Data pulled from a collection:
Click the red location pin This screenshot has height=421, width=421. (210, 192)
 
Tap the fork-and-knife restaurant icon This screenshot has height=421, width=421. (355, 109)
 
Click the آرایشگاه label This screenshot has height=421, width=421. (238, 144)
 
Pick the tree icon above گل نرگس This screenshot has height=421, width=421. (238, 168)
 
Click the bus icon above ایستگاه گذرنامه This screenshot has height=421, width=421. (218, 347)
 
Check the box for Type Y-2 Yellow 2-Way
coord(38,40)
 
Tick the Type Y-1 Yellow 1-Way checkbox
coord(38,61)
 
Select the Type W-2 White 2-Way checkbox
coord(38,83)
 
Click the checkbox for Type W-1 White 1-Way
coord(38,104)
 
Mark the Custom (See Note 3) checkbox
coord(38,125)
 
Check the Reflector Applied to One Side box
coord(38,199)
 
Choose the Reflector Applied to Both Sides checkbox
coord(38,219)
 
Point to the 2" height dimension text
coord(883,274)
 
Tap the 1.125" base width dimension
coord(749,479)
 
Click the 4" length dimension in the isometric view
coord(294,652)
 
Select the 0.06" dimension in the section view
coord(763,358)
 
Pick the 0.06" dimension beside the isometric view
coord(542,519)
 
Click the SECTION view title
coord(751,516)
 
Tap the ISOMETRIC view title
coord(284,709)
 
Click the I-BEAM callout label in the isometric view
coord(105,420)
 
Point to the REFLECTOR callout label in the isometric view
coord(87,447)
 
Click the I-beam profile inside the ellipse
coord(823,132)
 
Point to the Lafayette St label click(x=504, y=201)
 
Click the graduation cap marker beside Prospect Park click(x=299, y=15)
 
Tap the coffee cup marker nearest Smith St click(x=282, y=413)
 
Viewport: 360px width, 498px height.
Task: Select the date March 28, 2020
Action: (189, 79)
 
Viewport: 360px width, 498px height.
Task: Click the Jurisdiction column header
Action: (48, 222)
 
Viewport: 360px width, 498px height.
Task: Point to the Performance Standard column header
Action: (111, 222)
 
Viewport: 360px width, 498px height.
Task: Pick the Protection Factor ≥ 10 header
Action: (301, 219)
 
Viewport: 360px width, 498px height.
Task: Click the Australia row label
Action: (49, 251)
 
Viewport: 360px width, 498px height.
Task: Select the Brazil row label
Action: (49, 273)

To do ▸ Extract, word for word, the lines from the one containing "dimension in the isometric view" through the one containing "Action: (189, 79)", including both of those lines.

Task result ▸
Click the 4" length dimension in the isometric view
coord(294,652)
 
Select the 0.06" dimension in the section view
coord(763,358)
 
Pick the 0.06" dimension beside the isometric view
coord(542,519)
 
Click the SECTION view title
coord(751,516)
 
Tap the ISOMETRIC view title
coord(284,709)
 
Click the I-BEAM callout label in the isometric view
coord(105,420)
 
Point to the REFLECTOR callout label in the isometric view
coord(87,447)
 
Click the I-beam profile inside the ellipse
coord(823,132)
 
Point to the Lafayette St label click(x=504, y=201)
 
Click the graduation cap marker beside Prospect Park click(x=299, y=15)
 
Tap the coffee cup marker nearest Smith St click(x=282, y=413)
 
Viewport: 360px width, 498px height.
Task: Select the date March 28, 2020
Action: (189, 79)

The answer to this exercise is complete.